Charms with a breezy ease that guarantees it a spot on your stereo.
Mike Diver 2010-07-16
C86 means little to a lot of people, but to a certain group of 1980s indie fans the NME-released cassette compilation was the catalyst for love affairs with a series of twee indie-pop outfits. Not all of the featured bands could be categorised that way, jangled melodies a characteristic of only a handful of contributors; but the tape led to C86 being recognised as a (sub) genre of its own, one that Tender Trap sit comfortably within.
The connections to the C86 era aren’t simply sonic – the band’s line-up has its share of ties. Founding Tender Trappers Amelia Fletcher and Rob Pursey were members of Talulah Gosh, whose Sarah Records-released, John Peel-approved singles were essentials for any twee-pop fan. When they split Heavenly followed, and their four albums were of a similar style. Now, after two records of an electronic slant, Fletcher and Pursey have returned to the accessible, knowingly retro sounds they made their names with. They’ve expanded to a five-piece, too, introducing harmonised backing vocals reminiscent of 60s girl groups.
Dansette Dansette is every bit as predictable as it is enjoyable, a reminder that bands don’t need to reinvent any wheels to deliver satisfyingly complete collections. Not a second here hasn’t been recorded before, every gently bopping beat, fuzzy guitar and lovely lyric stirring thoughts of several bands past. Creativity of a cutting-edge variety might be in short supply, but such is the experience of the musicians here that their craft is exemplary. Once pioneers, now well-practised, Tender Trap don’t put a foot wrong, regardless of how quick their step is.

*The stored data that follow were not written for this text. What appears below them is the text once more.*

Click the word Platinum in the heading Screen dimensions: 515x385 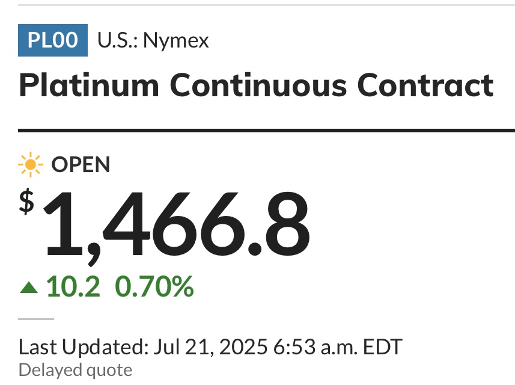[x=89, y=85]
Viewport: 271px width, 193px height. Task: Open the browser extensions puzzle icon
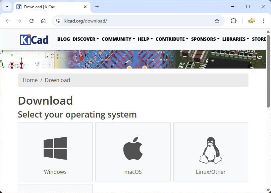click(x=234, y=21)
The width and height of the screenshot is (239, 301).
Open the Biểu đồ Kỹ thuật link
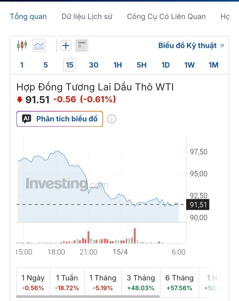pyautogui.click(x=187, y=46)
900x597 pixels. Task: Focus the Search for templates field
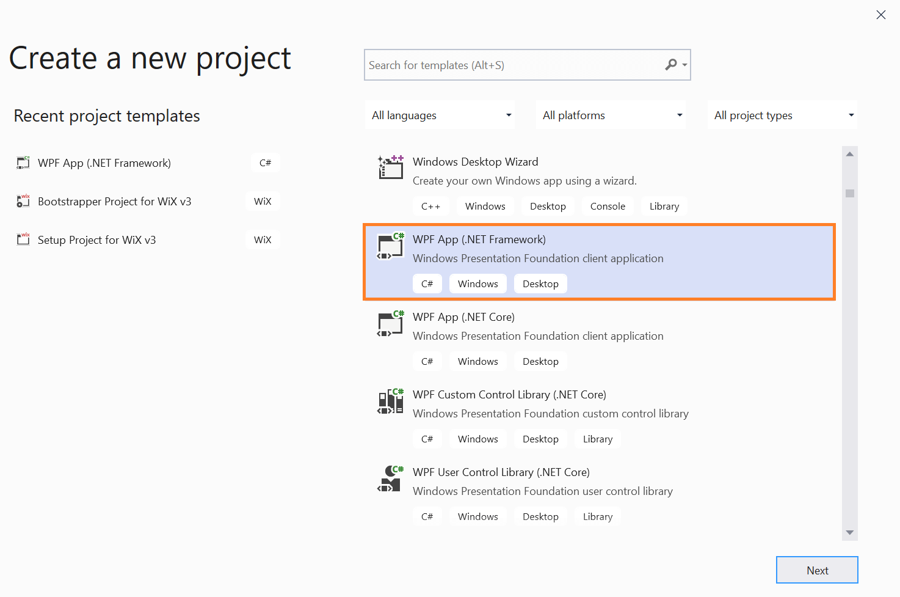click(x=513, y=65)
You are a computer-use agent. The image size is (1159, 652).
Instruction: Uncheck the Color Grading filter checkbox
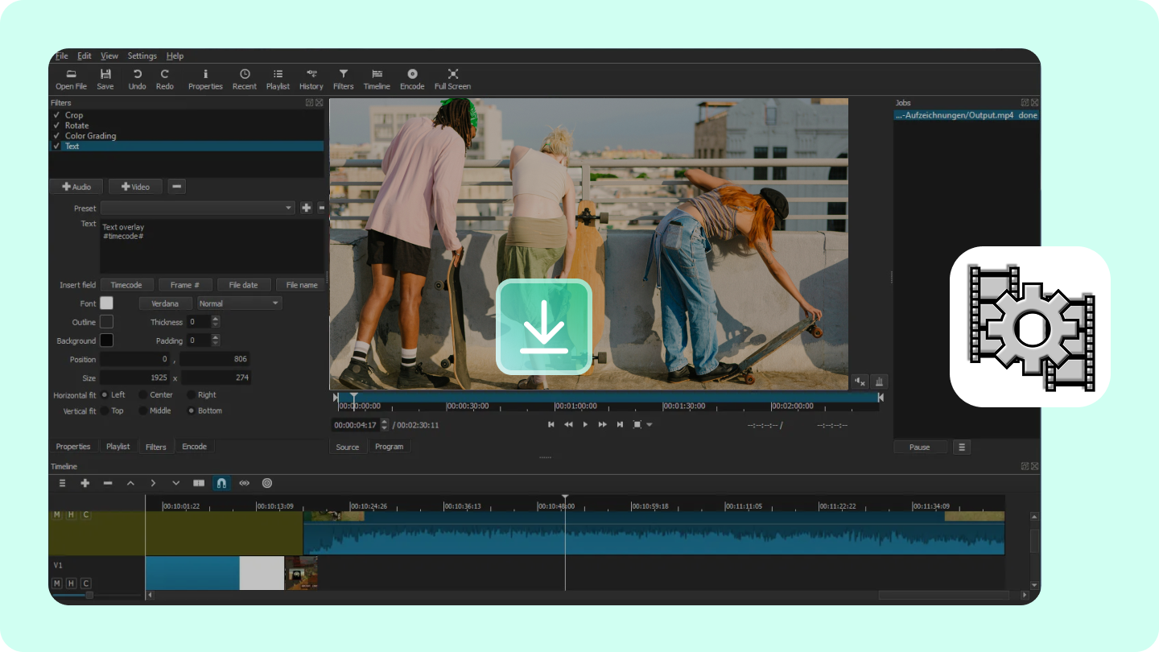56,136
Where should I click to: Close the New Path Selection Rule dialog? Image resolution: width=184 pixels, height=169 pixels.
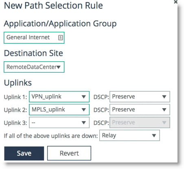pos(175,2)
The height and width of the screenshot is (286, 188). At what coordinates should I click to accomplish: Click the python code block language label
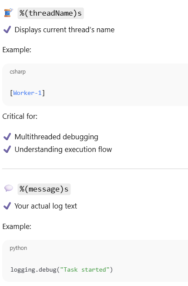tap(18, 248)
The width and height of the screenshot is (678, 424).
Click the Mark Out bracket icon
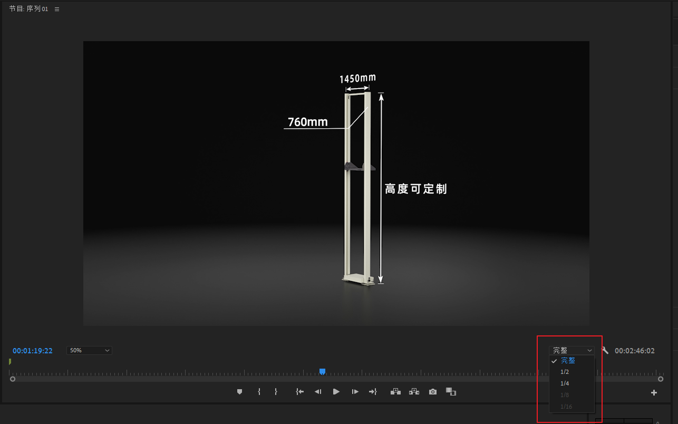click(276, 392)
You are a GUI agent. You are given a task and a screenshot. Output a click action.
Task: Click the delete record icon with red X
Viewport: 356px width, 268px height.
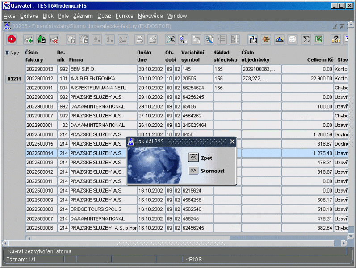(54, 39)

Suddenly is one of the album’s slower moments, Fletcher’s vocals soft in a foggy mix but supported by Katrina Dixon and Elizabeth Morris – throughout, the back-up duo lend depth to proceedings, colouring in the gaps deliberately left by Fletcher’s lead role. When the pace picks up, they’re not found wanting – Girls With Guns skips along at a sweaty rate but the players are never at risk of tripping, and 2 to the N is better still, its rising coos gently smoothing the track’s punk energy.
Though thoroughly removed from today’s indie crowd, Dansette Dansette charms with a breezy ease that guarantees it a spot on whatever equivalent to its titular player you bop about to in your bedroom. And if you loved the C86 scene back when, you’ll clutch it even closer to heart.